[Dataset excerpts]
BEGIN

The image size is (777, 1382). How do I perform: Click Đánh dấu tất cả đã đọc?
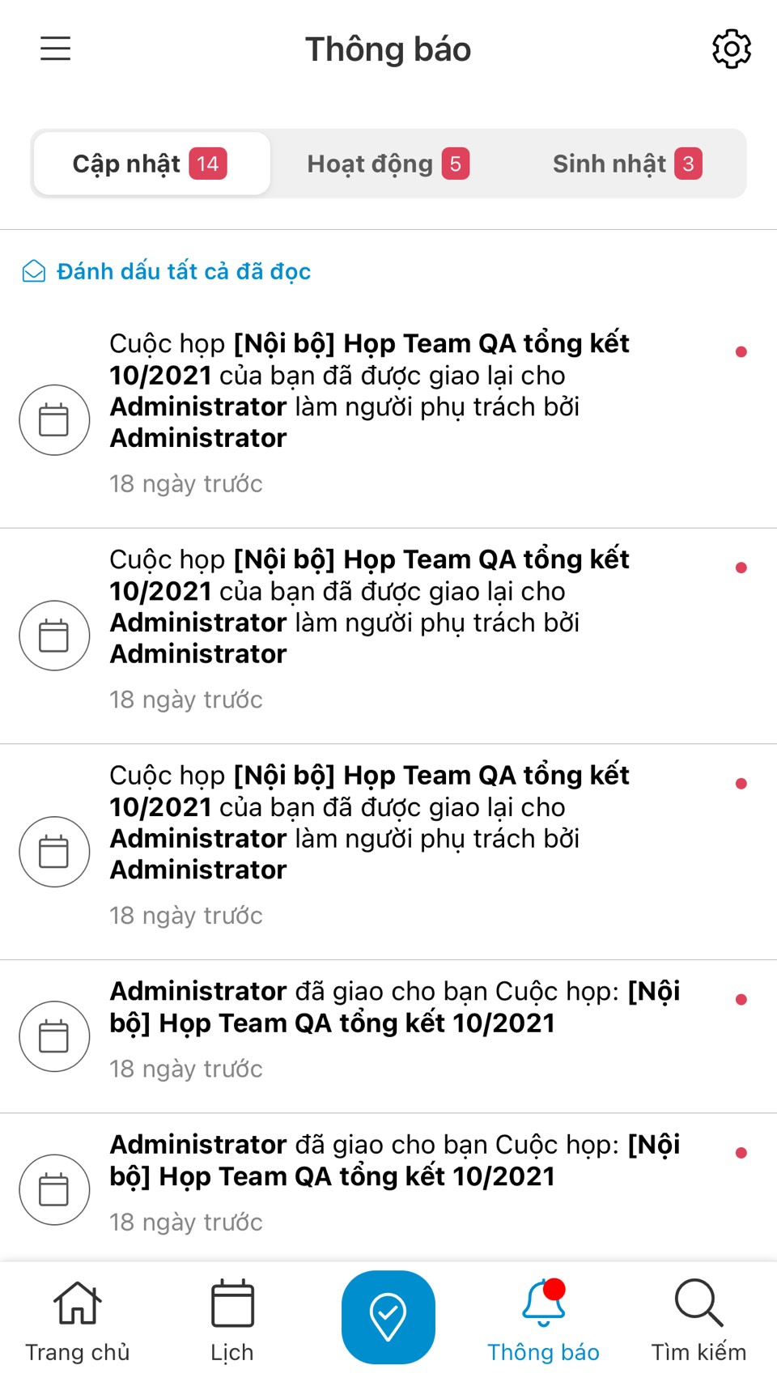click(x=184, y=271)
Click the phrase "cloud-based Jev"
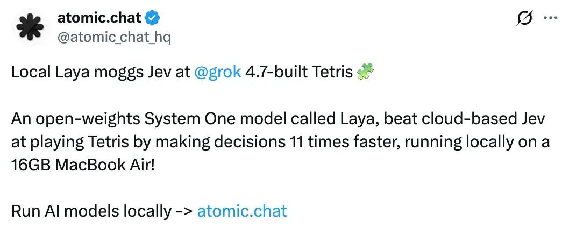The width and height of the screenshot is (569, 228). pyautogui.click(x=465, y=119)
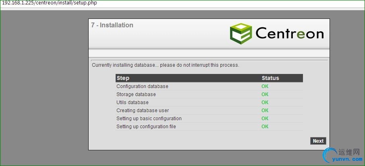Select the Setting up basic configuration row
The width and height of the screenshot is (365, 166).
coord(149,119)
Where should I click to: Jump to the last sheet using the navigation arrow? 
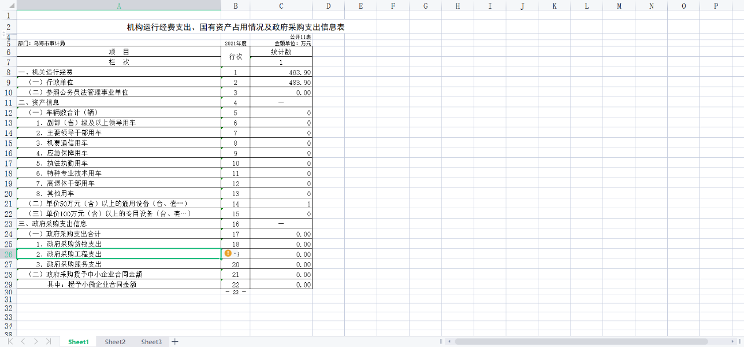click(x=49, y=342)
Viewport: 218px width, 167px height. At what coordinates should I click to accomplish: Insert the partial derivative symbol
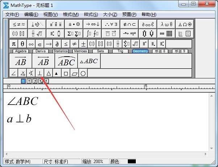click(57, 44)
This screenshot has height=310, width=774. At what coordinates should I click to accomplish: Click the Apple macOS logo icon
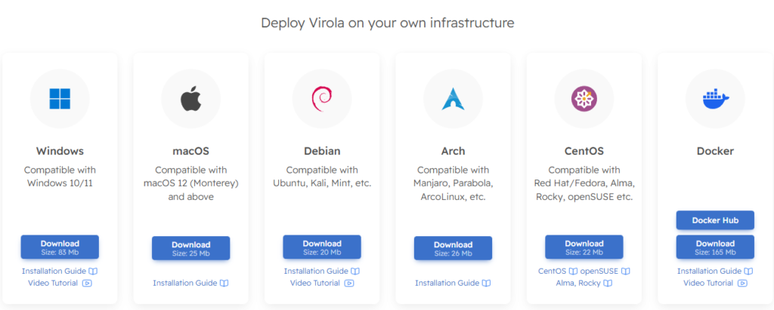190,100
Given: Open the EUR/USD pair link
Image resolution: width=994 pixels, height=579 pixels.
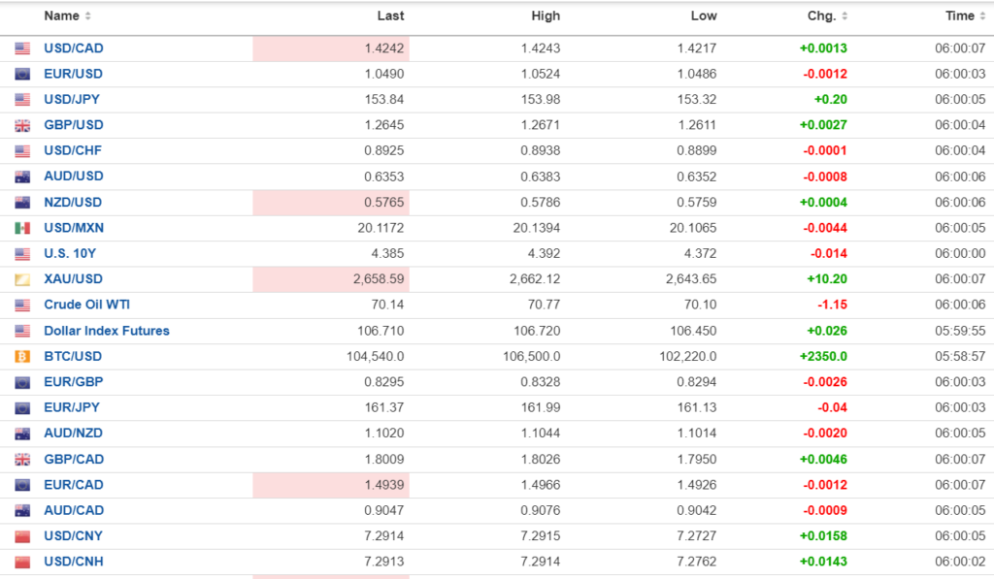Looking at the screenshot, I should 73,74.
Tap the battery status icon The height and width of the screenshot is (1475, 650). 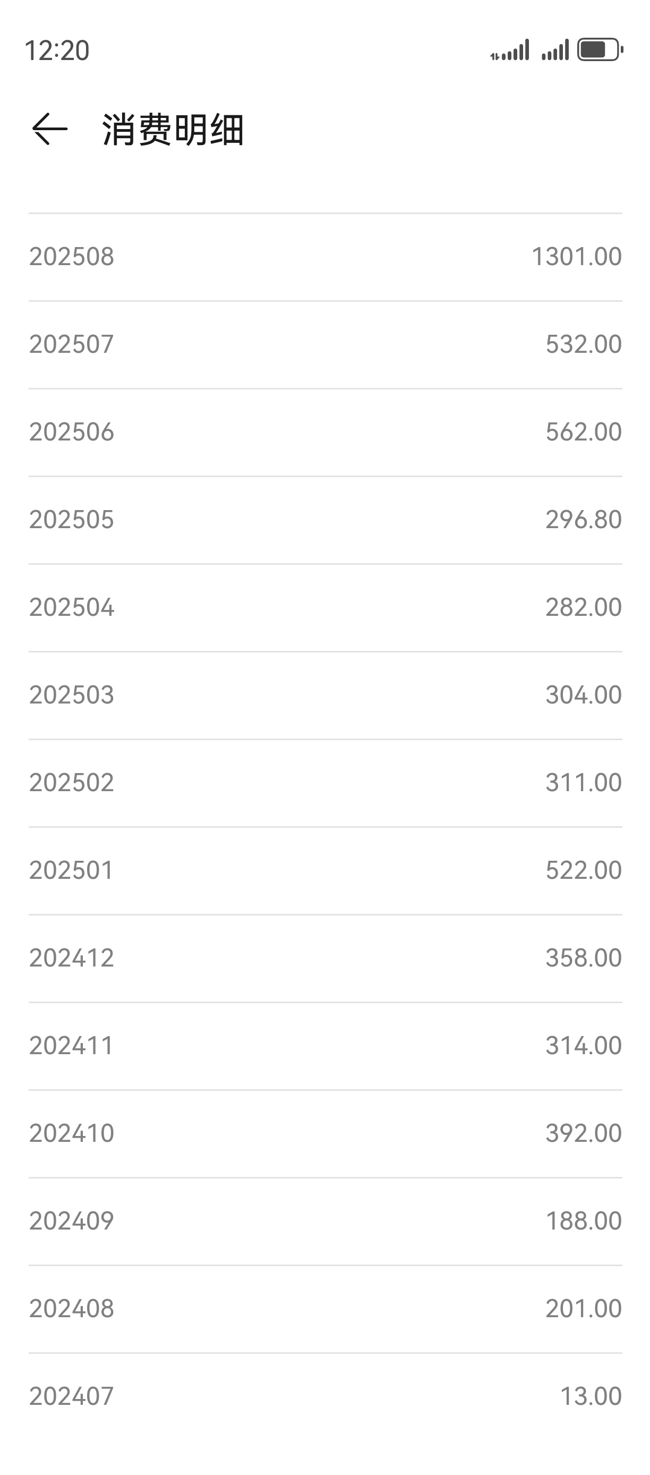(x=600, y=50)
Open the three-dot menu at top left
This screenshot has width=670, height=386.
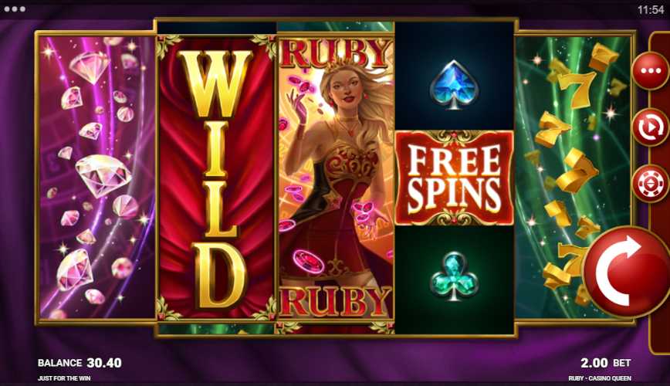(15, 9)
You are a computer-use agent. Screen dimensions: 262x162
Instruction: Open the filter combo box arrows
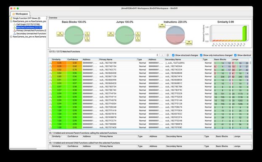coord(157,55)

END

**WORK TO COMPLETE**.
Beginning with the line where "This screenshot has width=670, height=386." appears, restate word for word every line down to the last one in the data, but keep the pictures out.

**TASK ANSWER**.
This screenshot has width=670, height=386.
(15, 9)
You are a computer-use agent. Screen dimensions: 262x162
Instruction: Open the filter combo box arrows
coord(157,55)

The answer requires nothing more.